Many centuries and empires later, much of the ancient world was under the rule of the Roman Emperor Caesar Augustus, a very powerful man who could issue a census decree and force millions of people to pack their bags and journey hundreds of miles to their hometowns to be counted, just so they could be  taxed. The reason that Joseph and Mary didn’t have a place to stay in Bethlehem was because they and thousands of other people had been forced to follow Augustus’ decree. And yet Mary had a king in her womb waiting to be born, a king whose importance would supersede the power of even the mighty emperor Augustus, a king who was born and laid in a feeding trough where donkeys slurped up their hay.

So why was this king born in a barn and not a palace? Why was his mama a Jewish teenager and not a Roman princess or an Egyptian queen? God could have forced a whole empire of people to worship Jesus if He had made Him a Roman emperor. But he didn’t. Instead, God chose to have His Son enter the world as an outsider, a baby who was born in a barn because there was no room for Him anywhere else. And the good news that God shows us from the manger where His Son lay is that He is the God of the people who the world doesn’t have room for.

Because Jesus was born an outsider, He can draw us out of the world we live in and into a kingdom of outsiders. The first people to hear about Jesus’ birth were outsiders on the fringe of society – shepherds who were literally homeless, spending their nights out in the open fields with their sheep. And the disciples that Jesus would recruit to follow him were a bunch of nobodies –fishermen and tax collectors. They wandered around from town to town, homeless, a lot like the throng of homeless people who journey from church to church throughout the season of the Hypothermia program. Now let me ask a tough question: what church today would nominate as its leaders people like the shepherds who were called to be the first evangelists of the baby Jesus’ birth, or the fishermen who Jesus called as his first disciples? What church today would take shepherds and fishermen seriously or, for that matter, poor, homeless kids who are born into animal feeding troughs?  Well, probably not many.
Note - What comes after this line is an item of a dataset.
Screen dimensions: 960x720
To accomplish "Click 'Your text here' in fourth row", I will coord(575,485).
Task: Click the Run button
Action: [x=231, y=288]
Now if our king was born in a manger, then how are we called to live as subjects of His kingdom? I think we’re living in the kingdom when we step outside of the walls created by the world, when our mission experiences bring us close enough to those whom we’re serving that they become our brothers and sisters rather than people we look down on in our heads because they need someone else’s help. We’re living in the kingdom when the purpose of getting a college education is not to attain some sort of social respectability but to search for the unique role in Christ’s body to which God has called each of us. We’re living in the kingdom when Jesus is truly Lord over our time and we’re no longer owned by the anxieties of school, careers, competitive parenting, and whatever else the world tells us to worry about.
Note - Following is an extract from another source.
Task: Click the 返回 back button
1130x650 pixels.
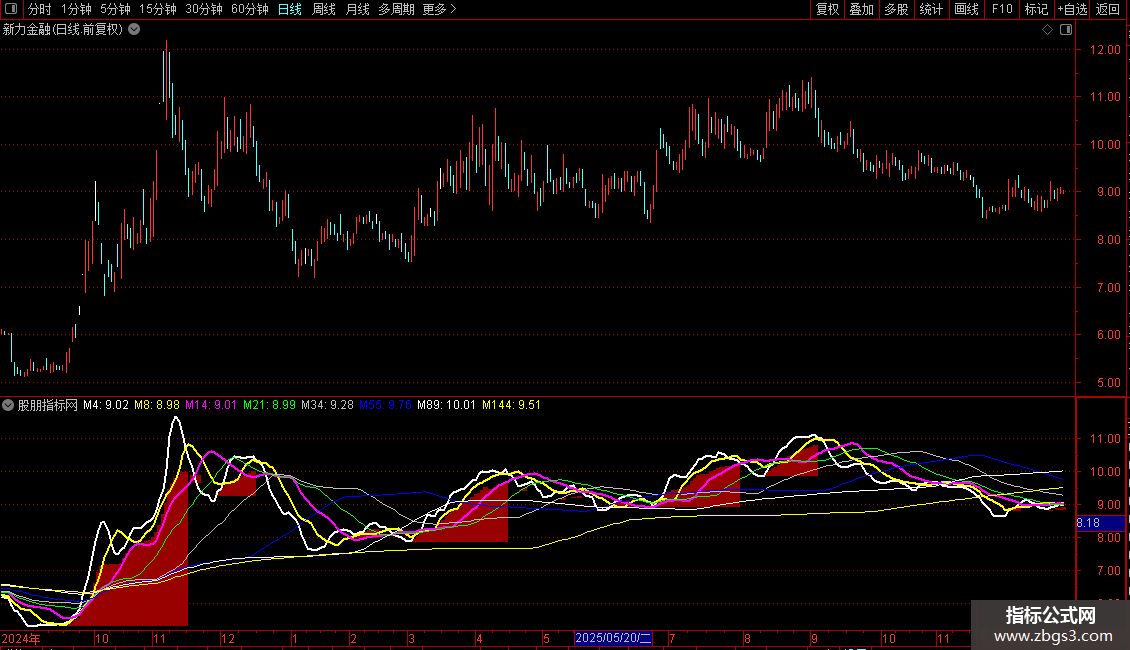Action: pos(1108,9)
Do you live in this outsider kingdom established by the baby king who comes to us in a dirty, smelly manger to save us from the isolation of our clean respectability? That’s where I want to live, but I still belong very much to the world that can’t understand how anybody important could come to us in a feeding trough. But the good news is that this Christmas we have an opportunity to try again. Our all-gracious God invites us again to step out of the world and give ourselves more completely to the kingdom of Christ. So let’s take God up on this invitation. Let’s get out of our comfort zone, which really isn’t very comfortable but a restless place to live; let’s go to the manger and all the other dirty, smelly places where we really meet Jesus; and let’s live in His kingdom forever.